→ RECORD EXCERPTS:

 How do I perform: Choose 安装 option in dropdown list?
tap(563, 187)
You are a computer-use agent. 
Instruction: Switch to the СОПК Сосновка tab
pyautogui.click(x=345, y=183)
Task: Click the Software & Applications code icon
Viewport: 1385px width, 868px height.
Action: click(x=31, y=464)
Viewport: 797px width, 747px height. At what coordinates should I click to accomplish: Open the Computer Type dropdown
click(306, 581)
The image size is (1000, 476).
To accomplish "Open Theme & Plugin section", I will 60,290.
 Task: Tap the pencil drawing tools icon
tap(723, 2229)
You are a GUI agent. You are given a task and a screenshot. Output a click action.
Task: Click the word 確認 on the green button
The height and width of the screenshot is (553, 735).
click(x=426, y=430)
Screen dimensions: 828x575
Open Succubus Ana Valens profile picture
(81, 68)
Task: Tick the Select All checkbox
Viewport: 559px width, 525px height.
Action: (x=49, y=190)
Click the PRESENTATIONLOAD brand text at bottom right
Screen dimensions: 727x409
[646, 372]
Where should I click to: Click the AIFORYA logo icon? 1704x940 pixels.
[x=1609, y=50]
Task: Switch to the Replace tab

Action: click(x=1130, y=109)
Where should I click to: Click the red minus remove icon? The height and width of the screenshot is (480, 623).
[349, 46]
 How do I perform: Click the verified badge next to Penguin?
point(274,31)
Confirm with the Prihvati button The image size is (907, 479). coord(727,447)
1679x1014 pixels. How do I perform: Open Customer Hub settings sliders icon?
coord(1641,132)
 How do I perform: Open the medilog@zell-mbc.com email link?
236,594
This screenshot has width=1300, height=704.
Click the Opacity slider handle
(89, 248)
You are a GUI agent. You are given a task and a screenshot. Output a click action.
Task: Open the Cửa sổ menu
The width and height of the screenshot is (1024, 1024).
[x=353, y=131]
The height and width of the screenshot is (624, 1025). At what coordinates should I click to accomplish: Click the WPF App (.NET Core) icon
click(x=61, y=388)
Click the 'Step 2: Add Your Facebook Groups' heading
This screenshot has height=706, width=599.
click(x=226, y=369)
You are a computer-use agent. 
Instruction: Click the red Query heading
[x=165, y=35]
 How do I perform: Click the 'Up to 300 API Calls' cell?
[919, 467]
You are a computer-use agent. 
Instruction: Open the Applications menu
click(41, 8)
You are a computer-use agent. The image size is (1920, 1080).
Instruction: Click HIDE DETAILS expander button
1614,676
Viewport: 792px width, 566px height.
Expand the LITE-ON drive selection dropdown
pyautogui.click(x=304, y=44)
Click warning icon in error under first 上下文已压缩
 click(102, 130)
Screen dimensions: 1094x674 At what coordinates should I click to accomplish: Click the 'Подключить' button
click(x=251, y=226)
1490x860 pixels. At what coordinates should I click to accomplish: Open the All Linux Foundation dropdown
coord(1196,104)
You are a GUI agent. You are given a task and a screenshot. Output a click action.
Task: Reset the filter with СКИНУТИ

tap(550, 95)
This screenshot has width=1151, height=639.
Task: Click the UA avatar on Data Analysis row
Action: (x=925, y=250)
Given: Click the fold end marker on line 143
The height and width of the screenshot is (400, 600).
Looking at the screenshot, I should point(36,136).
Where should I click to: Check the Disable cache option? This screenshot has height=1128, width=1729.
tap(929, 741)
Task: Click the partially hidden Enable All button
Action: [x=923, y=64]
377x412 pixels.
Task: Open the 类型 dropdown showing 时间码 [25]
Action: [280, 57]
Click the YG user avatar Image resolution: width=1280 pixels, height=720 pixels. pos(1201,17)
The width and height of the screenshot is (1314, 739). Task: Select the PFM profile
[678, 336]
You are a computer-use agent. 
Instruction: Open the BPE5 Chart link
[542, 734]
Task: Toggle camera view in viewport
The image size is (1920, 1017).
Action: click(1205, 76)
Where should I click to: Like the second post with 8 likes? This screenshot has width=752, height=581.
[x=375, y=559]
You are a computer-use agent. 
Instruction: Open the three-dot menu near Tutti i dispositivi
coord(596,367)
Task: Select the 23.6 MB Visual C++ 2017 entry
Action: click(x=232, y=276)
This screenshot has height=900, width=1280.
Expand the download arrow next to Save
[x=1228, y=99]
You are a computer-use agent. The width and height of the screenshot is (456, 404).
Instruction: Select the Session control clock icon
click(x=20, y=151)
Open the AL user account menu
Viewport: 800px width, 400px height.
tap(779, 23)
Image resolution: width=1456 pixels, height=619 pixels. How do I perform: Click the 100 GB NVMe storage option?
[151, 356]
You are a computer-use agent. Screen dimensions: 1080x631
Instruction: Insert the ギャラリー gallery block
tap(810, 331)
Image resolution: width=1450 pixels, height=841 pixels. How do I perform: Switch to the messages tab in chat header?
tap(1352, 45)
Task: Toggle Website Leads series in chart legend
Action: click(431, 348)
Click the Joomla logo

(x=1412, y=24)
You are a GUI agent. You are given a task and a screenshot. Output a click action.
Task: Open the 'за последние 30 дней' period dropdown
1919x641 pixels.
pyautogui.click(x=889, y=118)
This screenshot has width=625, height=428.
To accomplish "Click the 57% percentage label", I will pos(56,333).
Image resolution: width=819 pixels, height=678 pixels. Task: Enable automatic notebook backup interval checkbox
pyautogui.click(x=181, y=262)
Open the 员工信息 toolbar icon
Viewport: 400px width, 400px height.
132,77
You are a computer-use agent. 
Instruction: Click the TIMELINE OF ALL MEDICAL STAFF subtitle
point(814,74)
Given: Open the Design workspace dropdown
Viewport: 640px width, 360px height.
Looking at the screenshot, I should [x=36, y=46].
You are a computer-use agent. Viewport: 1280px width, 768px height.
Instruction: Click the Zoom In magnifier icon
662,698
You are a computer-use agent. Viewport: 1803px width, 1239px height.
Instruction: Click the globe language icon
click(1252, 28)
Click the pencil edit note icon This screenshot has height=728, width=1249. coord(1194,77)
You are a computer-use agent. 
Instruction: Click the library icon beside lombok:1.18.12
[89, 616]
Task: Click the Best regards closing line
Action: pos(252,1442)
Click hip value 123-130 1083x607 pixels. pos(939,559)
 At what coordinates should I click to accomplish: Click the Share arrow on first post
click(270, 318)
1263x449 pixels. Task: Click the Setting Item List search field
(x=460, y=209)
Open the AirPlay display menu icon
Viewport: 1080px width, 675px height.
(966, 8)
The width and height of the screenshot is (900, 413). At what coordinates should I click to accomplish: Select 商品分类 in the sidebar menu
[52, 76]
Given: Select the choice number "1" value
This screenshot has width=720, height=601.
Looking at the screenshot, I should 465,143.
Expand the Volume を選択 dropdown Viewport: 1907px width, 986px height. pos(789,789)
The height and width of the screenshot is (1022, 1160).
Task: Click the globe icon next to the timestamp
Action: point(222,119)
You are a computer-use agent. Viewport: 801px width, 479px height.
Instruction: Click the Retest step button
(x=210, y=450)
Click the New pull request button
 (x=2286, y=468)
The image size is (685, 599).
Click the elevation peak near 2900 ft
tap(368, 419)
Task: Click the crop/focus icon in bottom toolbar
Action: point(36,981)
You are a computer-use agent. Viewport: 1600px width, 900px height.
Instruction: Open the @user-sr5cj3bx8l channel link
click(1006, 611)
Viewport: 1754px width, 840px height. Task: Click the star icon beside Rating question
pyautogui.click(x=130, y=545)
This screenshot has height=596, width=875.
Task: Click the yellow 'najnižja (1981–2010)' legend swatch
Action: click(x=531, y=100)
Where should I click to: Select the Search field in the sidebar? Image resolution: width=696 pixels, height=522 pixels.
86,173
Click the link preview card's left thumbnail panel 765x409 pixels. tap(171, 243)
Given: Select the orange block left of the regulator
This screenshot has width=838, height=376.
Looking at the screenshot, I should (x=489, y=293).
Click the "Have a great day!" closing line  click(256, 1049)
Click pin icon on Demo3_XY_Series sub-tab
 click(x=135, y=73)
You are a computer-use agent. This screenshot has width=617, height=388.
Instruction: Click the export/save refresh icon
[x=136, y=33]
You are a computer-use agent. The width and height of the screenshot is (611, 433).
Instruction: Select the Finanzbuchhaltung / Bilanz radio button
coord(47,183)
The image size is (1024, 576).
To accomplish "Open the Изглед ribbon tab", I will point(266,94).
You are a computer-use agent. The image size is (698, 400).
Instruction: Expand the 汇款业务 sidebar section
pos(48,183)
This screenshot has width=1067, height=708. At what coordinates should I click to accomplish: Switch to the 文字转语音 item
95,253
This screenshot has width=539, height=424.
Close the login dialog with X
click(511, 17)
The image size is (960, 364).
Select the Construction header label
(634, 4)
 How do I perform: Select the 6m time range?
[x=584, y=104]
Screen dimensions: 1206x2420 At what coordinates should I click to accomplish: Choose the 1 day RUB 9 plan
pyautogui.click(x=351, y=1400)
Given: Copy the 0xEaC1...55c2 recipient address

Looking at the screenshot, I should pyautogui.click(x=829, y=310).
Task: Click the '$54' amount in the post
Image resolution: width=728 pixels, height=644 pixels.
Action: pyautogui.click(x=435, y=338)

→ WHAT YOU HAVE TO DO:
What you give back must be the stretch above, starting at the line with "Viewport: 640px width, 360px height." and ending at the line with "Click hip value", copied exactly.

→ SOLVED EXERCISE:
Viewport: 640px width, 360px height.
Looking at the screenshot, I should [x=36, y=46].
You are a computer-use agent. Viewport: 1280px width, 768px height.
Instruction: Click the Zoom In magnifier icon
662,698
You are a computer-use agent. Viewport: 1803px width, 1239px height.
Instruction: Click the globe language icon
click(1252, 28)
Click the pencil edit note icon This screenshot has height=728, width=1249. coord(1194,77)
You are a computer-use agent. 
Instruction: Click the library icon beside lombok:1.18.12
[89, 616]
Task: Click the Best regards closing line
Action: pos(252,1442)
Click hip value 123-130 1083x607 pixels. pos(939,559)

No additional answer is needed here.